In the forum thread about venting a wood burner through a wall, what is the minimum rise per foot of horizontal pipe?

Text extract -
▬▬▬▬▬▬

# Venting a wood burner through the wall



## lawnboy (Jun 5, 2000)

I have a small wood burner that I want to put in a cottage. I also would like to vent it through the wall. I am trying to keep the cost as low as I can. Any ideas or problems that you have found over the years.


----------



## jarome477 (Dec 28, 2009)

what i did when i lived in a was i put a sleeve in just bigger than the pipe then i framed around that an put cement in the wall 6 to 8 inches all the way around maybe over kill but no promblems


----------



## The_Don (Apr 28, 2008)

They sell kits for doing just that. Lowes has them for right around $200. Would seem to me though it would be cheaper to go out the roof, you'd need alot less insulated pipe.


----------



## Backwoods-Savage (Aug 28, 2005)

Running the flue out through a wall then up along the wall is no problem. Just remember you need a minimum of 1/4" rise per foot of horizontal pipe. Also, 13' is mostly agreed for minimum height for a chimney but you need to add 2-3' for every 90 degree in the pipe.


----------



## rnc9502 (Mar 26, 2009)

put one in last fall,, went through the wall with no problems other than the cost.....as mentioned definately cheaper to go through the ceiling..

200-300 for the kit to go through the wall plus 80-100 for each 3 ft. section of pipe.

it cost me about 700 to do it,,,,would have cost about half that if I went through the roof....


----------



## lawnboy (Jun 5, 2000)

I put it in and it turned out great...thanks for the replys


----------

▬▬▬▬▬▬

Given entries -

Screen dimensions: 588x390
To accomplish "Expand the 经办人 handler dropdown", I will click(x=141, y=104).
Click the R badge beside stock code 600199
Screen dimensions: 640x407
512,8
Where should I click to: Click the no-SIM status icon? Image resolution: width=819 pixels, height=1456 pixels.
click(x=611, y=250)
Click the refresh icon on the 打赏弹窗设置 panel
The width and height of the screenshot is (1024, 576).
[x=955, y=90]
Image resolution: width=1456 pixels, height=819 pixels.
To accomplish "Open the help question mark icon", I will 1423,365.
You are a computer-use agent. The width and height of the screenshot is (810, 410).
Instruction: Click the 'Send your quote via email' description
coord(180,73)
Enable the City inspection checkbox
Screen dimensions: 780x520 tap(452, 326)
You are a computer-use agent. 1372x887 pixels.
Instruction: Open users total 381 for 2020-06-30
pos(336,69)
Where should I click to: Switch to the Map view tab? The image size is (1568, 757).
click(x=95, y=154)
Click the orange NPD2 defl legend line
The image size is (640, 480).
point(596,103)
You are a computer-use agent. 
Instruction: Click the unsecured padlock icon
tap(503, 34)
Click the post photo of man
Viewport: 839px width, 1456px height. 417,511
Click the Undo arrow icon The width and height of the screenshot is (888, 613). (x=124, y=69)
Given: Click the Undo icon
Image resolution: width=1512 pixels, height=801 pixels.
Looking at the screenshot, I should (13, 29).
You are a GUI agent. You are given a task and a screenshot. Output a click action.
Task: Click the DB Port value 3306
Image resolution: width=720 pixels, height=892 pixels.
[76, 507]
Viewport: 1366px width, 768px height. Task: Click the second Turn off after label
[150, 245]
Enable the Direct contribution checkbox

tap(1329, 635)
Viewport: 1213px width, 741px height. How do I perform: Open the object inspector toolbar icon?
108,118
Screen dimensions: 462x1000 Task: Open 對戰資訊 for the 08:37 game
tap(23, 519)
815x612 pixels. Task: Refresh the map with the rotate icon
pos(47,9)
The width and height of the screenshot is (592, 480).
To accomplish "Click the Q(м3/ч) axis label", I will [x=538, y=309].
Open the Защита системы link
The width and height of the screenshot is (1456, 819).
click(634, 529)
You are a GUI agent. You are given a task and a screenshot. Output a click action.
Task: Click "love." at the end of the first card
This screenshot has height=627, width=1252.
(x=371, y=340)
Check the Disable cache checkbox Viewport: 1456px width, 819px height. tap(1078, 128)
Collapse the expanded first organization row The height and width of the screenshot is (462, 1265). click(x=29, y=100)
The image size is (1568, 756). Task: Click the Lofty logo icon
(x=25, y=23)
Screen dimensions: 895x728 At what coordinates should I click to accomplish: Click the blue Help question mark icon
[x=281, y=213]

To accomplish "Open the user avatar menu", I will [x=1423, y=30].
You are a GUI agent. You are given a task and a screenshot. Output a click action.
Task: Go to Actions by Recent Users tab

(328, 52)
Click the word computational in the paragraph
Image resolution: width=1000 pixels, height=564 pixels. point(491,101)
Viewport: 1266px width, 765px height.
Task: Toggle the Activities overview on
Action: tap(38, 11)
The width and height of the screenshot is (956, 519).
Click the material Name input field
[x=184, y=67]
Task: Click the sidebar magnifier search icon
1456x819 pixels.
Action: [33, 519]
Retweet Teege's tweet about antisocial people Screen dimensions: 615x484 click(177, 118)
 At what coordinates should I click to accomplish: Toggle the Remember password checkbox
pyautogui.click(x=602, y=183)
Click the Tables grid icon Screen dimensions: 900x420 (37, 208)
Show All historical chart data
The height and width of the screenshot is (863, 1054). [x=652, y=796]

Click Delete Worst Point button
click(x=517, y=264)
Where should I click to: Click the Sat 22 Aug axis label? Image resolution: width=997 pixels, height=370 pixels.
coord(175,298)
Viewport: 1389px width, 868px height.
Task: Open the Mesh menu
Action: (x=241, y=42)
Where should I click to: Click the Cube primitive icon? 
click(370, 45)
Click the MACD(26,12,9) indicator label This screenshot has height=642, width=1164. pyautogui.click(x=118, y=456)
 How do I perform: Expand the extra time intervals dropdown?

▬▬▬▬▬▬

Result below - A minimum of 1/4" of rise per foot of horizontal pipe.